Everything Your Parents Want to Know: Alex’s Interview with Her Parents

So, my parents have been hassling me for the past five months to write a blog entry strictly on the topic of teaching abroad. I wasn’t sure where to start, so I decided that the best way to do this would be for them to come up with a list of questions they had, and thought that other family members/ prospective TESL teachers might have, and then I could answer them.

Ahem, so here’s the short list…

1) What motivated you to go there?

Ah, funny you ask. The first night I arrived in Cuenca, it was dark, cold, and rainy. I was homesick, tired, and disoriented, and I lamented inwardly, “Why in the name of San Jose are you doing this to yourself??”

The answers to this have been filtering in with passion and force ever since that night, but originally, my motivation was centered around the desire for growth. I mean that on several levels: On the intellectual level, I wanted to improve my Spanish. Although I studied it for years in university, eventually double majoring in it, I never had much of a chance to practice it outside of an academic setting. This had the effect of bestowing me with the ability to discuss (in depth) things like metaphorical language and symbolic allusions in classical Spanish literature, but I had no idea how to say something like, “Where can I catch a bus?” or, “Your hostal gave me fleas…Can I pay half price?” I desperately wanted some practice in a relevant setting.

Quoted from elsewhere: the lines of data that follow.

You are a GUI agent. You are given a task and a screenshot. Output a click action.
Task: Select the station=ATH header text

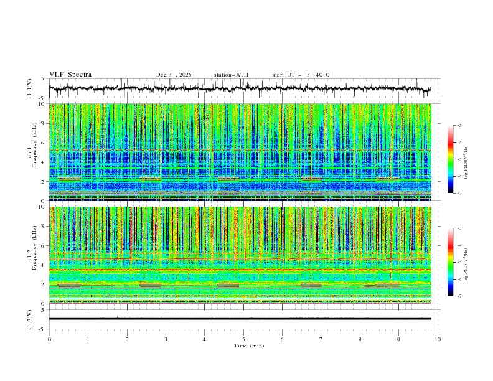coord(231,75)
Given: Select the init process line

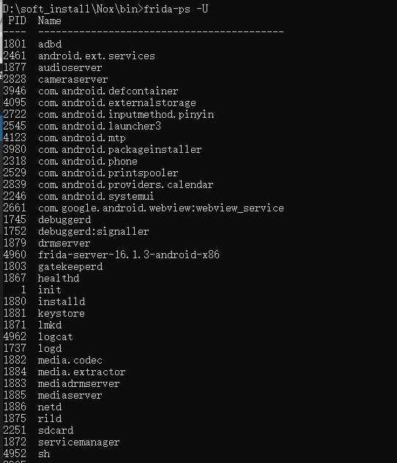Looking at the screenshot, I should [x=32, y=290].
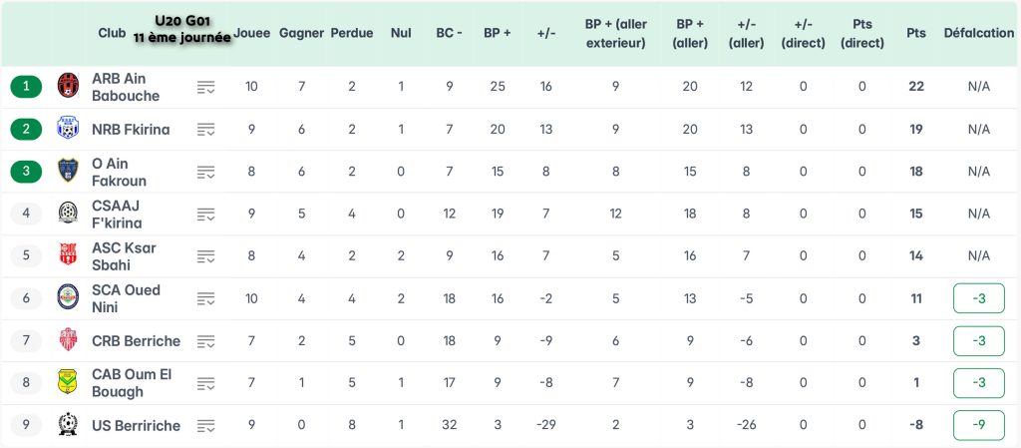Click the SCA Oued Nini club logo
1021x448 pixels.
pyautogui.click(x=69, y=297)
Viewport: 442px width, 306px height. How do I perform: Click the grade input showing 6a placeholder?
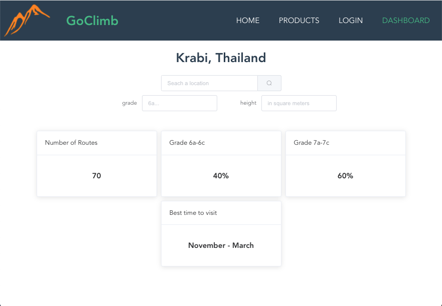[x=179, y=103]
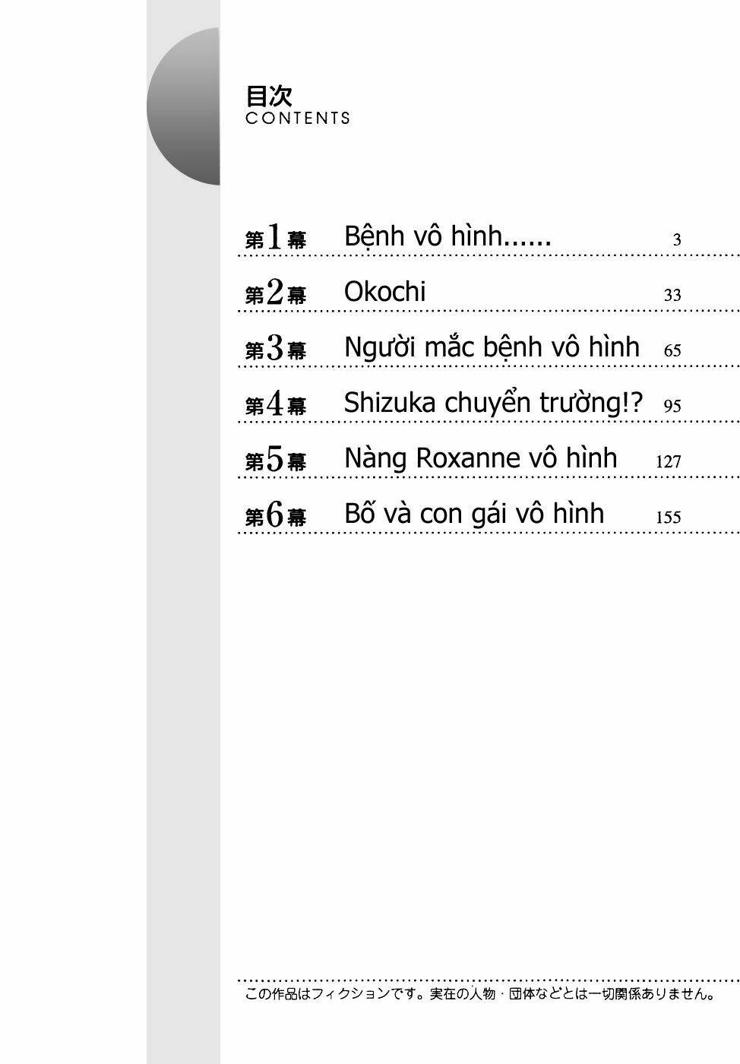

On a more emotional/spiritual level, I really wanted a challenge. I wanted to be aware of a different way of living—one that didn’t include Starbucks or Blackberries or a society that devotes more inspection and analysis to tabloid vomit and celebrity gossip than to their own lives. I wanted to stretch myself and be more independent. I wanted to see if I would sink or swim if I was away from my family, my friends, my language, and my country, and a place where I always know that the next clean public washroom is around the corner…

I just wanted to learn stuff.

2) Physically, what is it like where you live?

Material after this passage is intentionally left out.